Monday, September 12, 2011

“CONTAGION” WORTH CATCHING

CONTAGION
Starring Matt Damon,
Kate Winslet,
Gwyneth Paltrow,
Laurence Fishburne,
Jude Law
Directed by Steven Soderbergh
Written by Scott Z. Burns
Running time 105 mins.
Rated PG-13






          It almost feels more like a documentary. What an amazing film that can feature such big-name talent and still seem disturbingly real.
          Upshot: Pandemic.
          The lack of story-ness with this movie is incredible. As is the fact that it still works. “The Stand,” for example, with its wide array of characters and ultimate showdown of good versus evil is all story. But “Contagion” is much more spare. The characters are there, just far more subtly shown.
          What grabs our interest by the throat is the grim progression of a strange fatal illness spreading at exponential rate across the globe. We might see a person coughing touch a glass, then see a waiter pick up the glass, then wipe his eye, and suck on his finger for awhile, then rub it around on the glass some more and do it all again. That sort of thing. All just very simple, very real. It’s not the kind of movie that uses CG effects to zoom in on and spin all around a microbe going down somebody’s gullet.
          Central characters include Matt Damon as an average joe whose wife (Paltrow) comes back from a trip not feeling well, and Kate Winslet as a CDC doctor. As the disease quickly spreads, much of the film focuses on the CDC’s attempts to find out where the disease started and determine how to respond.
          As the response gets underway, we see who benefits first and who doesn’t. Voices raised, windows broken, lots of mass commuters with surgical masks.
          The effort to isolate the cause of the disease assumes proportions reminding us of “Citizen Kane” and the quest to find the meaning of “Rosebud.” And this aspect of story-ness does not, I think, work in the film’s favor. Seems too much like scapegoating, and sort of the opposite of factual, particularly knowing what we do about Mad Cow and other diseases resulting from industrialized farming.
          Not the big cinematic upper. (Pandemic.) Don’t expect to see Matt Damon rolling off of car hoods blasting shotguns at the zombie-like diseased. You may be familiar with Steven Soderbergh’s critically-acclaimed “Traffic,” “Erin Brockovich,” and the three “Ocean’s” movies. I still haven’t seen “The Informant!” but I think “Contagion” is Soderbergh’s best movie so far.               Well, nothing to sneeze at, anyway.

Wednesday, September 7, 2011

“APOLLO 18” NEVER LEAVES GROUND

APOLLO 18
Starring Warren Christie,
Lloyd Owen,
Ryan Robbins
Directed by Gonzalo Lopez-Gallego
Written by Brian Miller, Cory Goodman
Running time 88 mins.
Rated PG-13








          Think “Blair Moon Project.”
          In 1972, three astronauts take a secret mission to the moon. Cameras record events in and out of lunar modules. Strange things happen–I shan’t say what–perhaps explaining why we never went back to the moon.
          Reality TV, astronaut-style, may sound great as a concept, but the actual execution looks like a major ripoff.
          Blurry stuff, shaky camera, fake scratches in the “film.” Yet all that the contrivances geared toward authenticity in lieu of story serve to do is annoy.

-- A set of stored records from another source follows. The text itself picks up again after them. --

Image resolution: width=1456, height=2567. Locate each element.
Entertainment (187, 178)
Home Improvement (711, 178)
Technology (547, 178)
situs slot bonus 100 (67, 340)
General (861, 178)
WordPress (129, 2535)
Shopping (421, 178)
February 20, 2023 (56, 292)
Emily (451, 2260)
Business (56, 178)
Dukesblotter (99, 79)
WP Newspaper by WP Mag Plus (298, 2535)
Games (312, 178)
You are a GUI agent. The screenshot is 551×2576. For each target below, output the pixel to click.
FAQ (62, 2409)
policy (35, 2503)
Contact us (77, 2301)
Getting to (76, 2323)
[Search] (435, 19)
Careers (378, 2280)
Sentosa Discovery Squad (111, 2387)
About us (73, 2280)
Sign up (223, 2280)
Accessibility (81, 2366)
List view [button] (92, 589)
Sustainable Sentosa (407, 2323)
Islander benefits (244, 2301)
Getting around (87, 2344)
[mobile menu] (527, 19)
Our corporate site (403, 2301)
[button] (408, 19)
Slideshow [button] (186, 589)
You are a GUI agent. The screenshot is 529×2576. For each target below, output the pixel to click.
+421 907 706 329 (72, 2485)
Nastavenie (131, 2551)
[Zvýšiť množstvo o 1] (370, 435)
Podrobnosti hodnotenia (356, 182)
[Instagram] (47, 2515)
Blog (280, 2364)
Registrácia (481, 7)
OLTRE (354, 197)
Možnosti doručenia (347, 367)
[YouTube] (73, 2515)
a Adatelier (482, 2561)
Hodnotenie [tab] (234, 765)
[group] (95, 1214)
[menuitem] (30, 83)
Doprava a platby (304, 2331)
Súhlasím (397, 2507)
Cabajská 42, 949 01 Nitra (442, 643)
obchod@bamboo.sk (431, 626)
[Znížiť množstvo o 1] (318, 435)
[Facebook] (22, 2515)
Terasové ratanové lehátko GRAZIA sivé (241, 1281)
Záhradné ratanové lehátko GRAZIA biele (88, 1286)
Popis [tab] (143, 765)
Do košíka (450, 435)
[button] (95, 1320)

Anytime somebody’s on the moon in a movie, you can’t help but notice issues with gravity. But there isn’t nearly enough story to distract us from seeing the heels of the wizard moving back and forth behind the curtain.
          Once in a while there’s a movie where it’s just a couple dudes in a room most of the time, and some of those movies work out okay. But this isn’t one of those.
          If you’ve got a stationary camera on board a lunar module, then it doesn’t zoom in. Maybe it’s not multiple times that that happens, but it feels like it.
          As for leaving certain events in film to the audience’s imagination, sure, that’s generally a good idea. To a point. We will be requiring a certain amount of payoff. This is where the “Blair Witch Project” factor comes in. The ripoff factor. The one where the filmmakers try to pass low-quality under the aegis of “authenticity.”
          “Apollo 18” does have a few payoff moments, but they’re so few and so brief, they basically count as nothing.
          For example, when the two main astronauts (Christie, Owen) leave the module and walk around on the surface of the moon, they encounter craters which never see sunlight. Sounds great. You can’t help wishing Kubrick or Spielberg were around to film it, too. Because when one of the astronauts goes into the crater, he has to use a flashlight that works like a flashbulb. That means we’re stuck seeing a black screen with a spot of light occasionally flaring for half a second. In one of those flashing spots of light we know we will eventually see a brief unsatisfying digital effect. And there’s your payoff for you.
          Plus no musical score. That goes toward authenticity, too.